» **EXCERPTED DATA**
#####

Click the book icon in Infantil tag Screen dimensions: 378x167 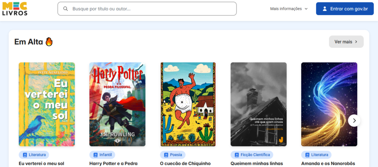click(x=96, y=155)

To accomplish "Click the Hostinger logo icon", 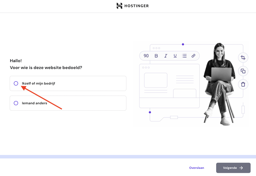I will 119,6.
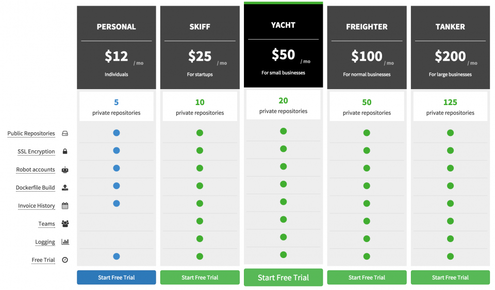Start free trial for Freighter plan
This screenshot has width=495, height=290.
tap(367, 277)
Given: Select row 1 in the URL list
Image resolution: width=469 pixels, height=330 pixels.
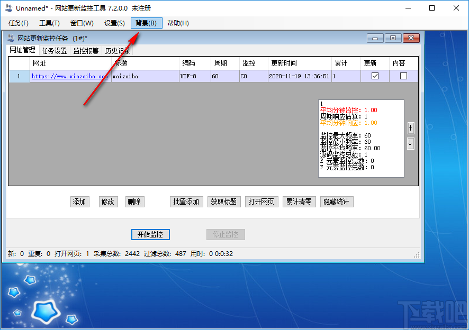Looking at the screenshot, I should pos(19,76).
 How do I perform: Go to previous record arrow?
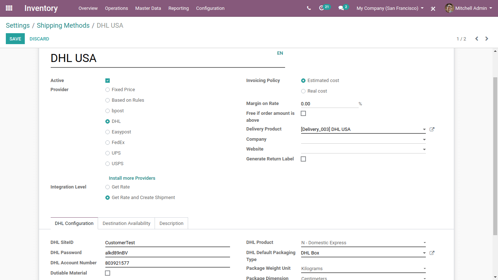476,39
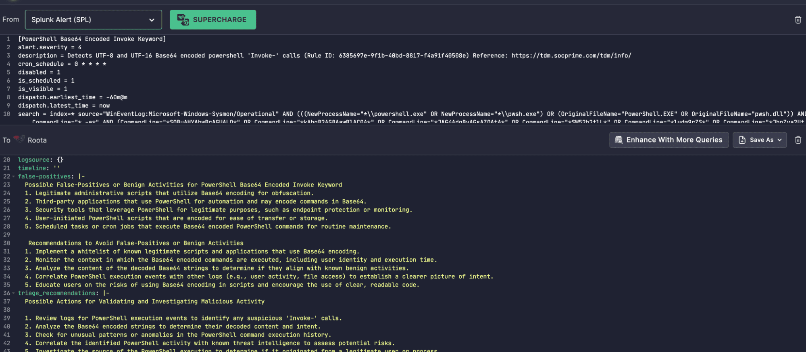Click the icon inside the SUPERCHARGE button
The image size is (806, 352).
[x=183, y=20]
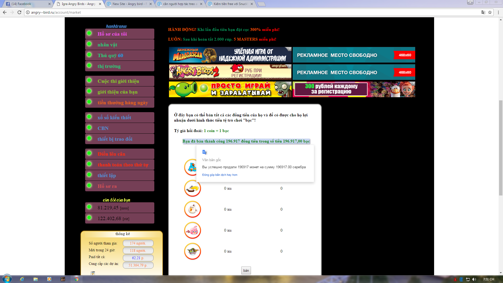Reload the page

[x=19, y=12]
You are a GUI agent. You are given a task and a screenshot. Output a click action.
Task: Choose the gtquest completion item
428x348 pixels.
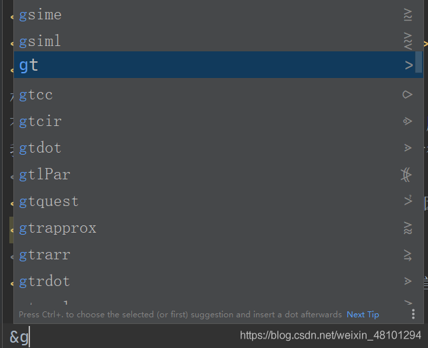[219, 201]
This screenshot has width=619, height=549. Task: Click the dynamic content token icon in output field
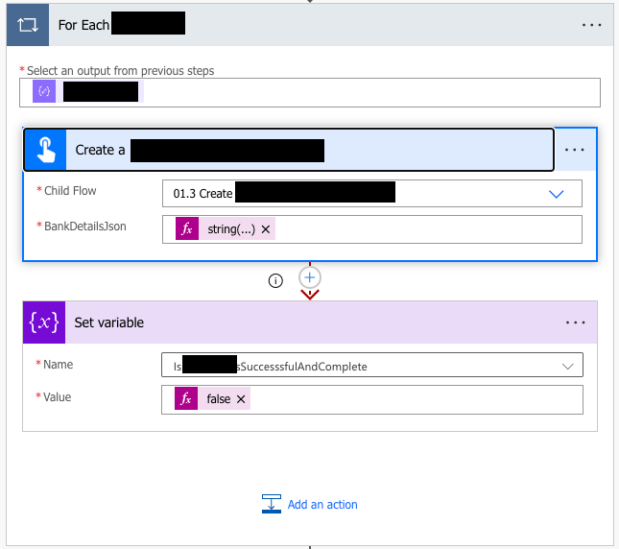(x=44, y=91)
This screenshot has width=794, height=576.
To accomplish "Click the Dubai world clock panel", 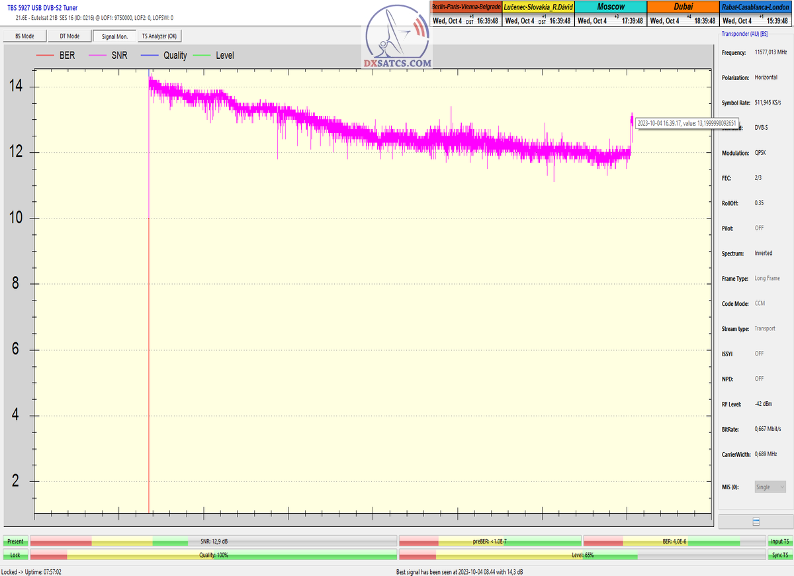I will [x=682, y=14].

#####

» **THE PROBLEM**
How many lines in the entries above contain the string "height"? Reply with the number alone.

» **OUTPUT BELOW**
4